Combination therapy with EZH2 and Bcl-2 inhibitors has in vitro antitumor activity in DLBCL model systems. (A) Cell viability, as measured by CellTiter-Glo, in a panel of DLBCL cell lines treated with vehicle, venetoclax alone (V), tazemetostat alone (T), or venetoclax and tazemetostat in combination (C). Drug dosing for each cell line was optimized to approximate 50% killing (supplemental Table 2). Results represent the mean of 3 biologic replicates, each of which was performed in experimental triplicates. Error bars represent standard error of the mean (SEM). (B) Confidence interval value for DLBCL cells treated with vehicle, venetoclax alone, tazemetostat alone, or venetoclax and tazemetostat in combination over a range of doses at fixed ratios (supplemental Table 3). Cell viability was measured using CellTiter-Glo. Synergy was calculated using CompuSyn. Results represent the mean of 3 biologic replicates, each of which was performed in experimental triplicates. Error bars represent SEM. (C-D) Immunofluorescence of DLBCL organoids treated with vehicle, 50 nM venetoclax, 5 μM tazemetostat, or venetoclax and tazemetostat in combination. Live and dead cells were identified by calcein-AM and ethidium homodimer, respectively, on day 8. Image were obtained on a Nikon TE200U microscope. (E) Percentage of live OCI-Ly1 cells by flow cytometry. Cells were stained for live and dead populations using a LIVE/DEAD Fixable Far Red Dead Cell Stain Kit (Thermo Fisher Scientific; cat. no. L34974). (F) Heat map showing RNA sequencing log2 fold change in BCL2 family members in DLBCL cell lines treated with vehicle vs tazemetostat. The Wilcoxon test was used to determine statistical significance. (G) BH3 profiling of DLBCL PDX cells treated with tazemetostat or vehicle. BIM and PUMA evaluate general priming, BAD evaluates Bcl-2–specific priming, MS1 evaluates MCL-1 priming, and HRK evaluates BCL-XL priming.
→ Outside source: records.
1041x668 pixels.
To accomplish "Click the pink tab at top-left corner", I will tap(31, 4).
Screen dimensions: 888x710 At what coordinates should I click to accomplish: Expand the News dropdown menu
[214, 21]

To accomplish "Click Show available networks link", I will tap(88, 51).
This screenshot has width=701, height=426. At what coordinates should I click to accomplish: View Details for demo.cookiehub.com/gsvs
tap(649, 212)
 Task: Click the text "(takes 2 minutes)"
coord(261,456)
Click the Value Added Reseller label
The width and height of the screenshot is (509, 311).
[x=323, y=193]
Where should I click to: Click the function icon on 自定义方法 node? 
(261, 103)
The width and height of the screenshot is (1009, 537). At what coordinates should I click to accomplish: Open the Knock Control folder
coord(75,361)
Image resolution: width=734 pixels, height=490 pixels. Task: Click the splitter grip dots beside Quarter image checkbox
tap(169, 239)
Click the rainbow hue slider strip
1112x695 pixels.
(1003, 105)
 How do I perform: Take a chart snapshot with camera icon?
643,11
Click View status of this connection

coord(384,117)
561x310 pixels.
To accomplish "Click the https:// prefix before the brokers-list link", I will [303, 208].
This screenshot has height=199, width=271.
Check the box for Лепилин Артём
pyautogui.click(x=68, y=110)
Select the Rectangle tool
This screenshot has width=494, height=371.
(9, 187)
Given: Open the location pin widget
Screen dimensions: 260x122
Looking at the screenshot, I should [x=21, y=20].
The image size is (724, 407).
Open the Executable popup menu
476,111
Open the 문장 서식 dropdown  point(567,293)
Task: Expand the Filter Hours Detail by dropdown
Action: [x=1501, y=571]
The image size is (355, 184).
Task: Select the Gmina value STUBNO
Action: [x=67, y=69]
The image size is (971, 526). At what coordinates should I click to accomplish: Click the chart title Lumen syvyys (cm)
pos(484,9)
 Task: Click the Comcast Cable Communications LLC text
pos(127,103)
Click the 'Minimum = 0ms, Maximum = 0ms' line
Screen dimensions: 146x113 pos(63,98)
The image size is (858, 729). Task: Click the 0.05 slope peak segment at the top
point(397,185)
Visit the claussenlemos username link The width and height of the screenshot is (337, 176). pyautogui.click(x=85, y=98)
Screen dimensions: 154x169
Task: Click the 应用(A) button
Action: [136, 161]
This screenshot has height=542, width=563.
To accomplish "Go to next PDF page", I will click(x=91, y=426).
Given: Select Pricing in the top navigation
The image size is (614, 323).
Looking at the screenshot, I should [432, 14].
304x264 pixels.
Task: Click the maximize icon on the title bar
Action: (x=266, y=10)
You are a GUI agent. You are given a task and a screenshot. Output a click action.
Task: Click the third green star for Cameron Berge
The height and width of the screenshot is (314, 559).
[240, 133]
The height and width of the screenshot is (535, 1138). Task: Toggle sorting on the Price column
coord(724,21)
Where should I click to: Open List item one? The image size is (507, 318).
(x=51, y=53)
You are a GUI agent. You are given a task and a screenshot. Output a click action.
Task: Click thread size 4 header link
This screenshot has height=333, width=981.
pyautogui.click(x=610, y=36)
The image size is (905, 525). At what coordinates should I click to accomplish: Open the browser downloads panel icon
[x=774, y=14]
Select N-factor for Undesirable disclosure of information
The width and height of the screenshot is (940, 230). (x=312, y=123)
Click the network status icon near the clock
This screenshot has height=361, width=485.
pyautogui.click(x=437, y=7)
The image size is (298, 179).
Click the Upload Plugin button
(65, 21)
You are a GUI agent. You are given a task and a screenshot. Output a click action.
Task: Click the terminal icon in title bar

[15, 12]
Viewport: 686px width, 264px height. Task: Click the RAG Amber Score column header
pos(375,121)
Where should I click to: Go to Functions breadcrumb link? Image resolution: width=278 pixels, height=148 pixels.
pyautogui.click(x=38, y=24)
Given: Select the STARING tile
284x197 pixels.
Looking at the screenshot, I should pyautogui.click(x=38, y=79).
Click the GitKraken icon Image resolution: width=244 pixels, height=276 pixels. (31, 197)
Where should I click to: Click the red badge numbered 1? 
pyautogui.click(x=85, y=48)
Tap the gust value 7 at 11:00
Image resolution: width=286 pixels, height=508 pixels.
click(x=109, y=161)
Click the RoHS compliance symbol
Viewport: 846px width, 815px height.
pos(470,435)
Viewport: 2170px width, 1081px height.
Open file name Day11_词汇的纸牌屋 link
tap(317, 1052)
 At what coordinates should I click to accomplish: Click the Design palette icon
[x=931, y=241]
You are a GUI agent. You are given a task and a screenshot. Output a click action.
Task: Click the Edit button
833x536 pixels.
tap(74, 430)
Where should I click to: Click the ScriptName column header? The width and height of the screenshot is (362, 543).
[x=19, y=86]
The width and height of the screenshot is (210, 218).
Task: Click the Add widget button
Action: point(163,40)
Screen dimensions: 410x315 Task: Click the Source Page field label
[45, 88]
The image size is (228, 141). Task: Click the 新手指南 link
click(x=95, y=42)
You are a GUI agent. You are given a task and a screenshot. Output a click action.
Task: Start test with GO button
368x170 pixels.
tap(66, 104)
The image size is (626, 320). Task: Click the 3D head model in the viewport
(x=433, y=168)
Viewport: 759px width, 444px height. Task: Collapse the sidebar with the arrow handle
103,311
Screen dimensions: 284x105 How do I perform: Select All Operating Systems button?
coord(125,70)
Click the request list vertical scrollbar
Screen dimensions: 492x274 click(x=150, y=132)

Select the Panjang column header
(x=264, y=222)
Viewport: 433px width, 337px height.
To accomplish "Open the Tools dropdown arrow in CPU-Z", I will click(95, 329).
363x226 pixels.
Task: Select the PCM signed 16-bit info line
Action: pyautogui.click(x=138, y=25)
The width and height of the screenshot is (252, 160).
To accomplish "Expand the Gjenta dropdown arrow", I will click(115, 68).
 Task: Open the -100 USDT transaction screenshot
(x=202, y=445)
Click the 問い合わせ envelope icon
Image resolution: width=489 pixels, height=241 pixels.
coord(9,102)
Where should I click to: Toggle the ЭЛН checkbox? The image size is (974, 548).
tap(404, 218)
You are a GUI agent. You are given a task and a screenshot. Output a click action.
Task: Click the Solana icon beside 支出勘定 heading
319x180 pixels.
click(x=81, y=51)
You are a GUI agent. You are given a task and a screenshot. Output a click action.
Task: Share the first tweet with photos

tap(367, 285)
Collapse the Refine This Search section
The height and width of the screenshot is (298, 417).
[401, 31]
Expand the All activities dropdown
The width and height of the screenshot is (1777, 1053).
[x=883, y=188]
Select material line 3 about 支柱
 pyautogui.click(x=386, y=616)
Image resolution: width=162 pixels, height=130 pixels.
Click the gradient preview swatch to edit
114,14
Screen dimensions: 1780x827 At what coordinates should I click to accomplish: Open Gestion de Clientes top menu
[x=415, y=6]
Error bars represent SEM. *P < .05, **P < .01, ***P < .001, ****P < .0001. Com, combination; ns, not significant; Taz, tazemetostat; Veh, vehicle; Ven, venetoclax.

Figure 2.

Inhibition of EZH2 and Bcl-2 in combination results in tumor reduction and prolonged survival in vivo. (A,D,G) Tumor volume over time in SUDHL-6 xenografts and PDXs, as measured by calipers. Error bars represent standard error of the mean (SEM). Tumor growth in SUDHL-6 (B) and PDX (E) xeongrafts, as measured by area under the curve (AUC), for the duration of treatment. Error bars represent SEM. (C,H) Kaplan-Meier curve for overall survival. P values represent comparison with combination therapy for each cohort. Among PDX mice treated with combination therapy, 2 deaths occurred, both in mice without tumors. (F) MRI 3D renderings of PDX mice taken at day 19 and at day 92. Images were obtained using a 1T M3 compact MRI system (Aspect Imaging Ltd.) with a T2-weighted scan without contrast. The tumor area of interest, as determined by automatic thresholding settings, is shown in red. ***P < .001, ****P < .0001.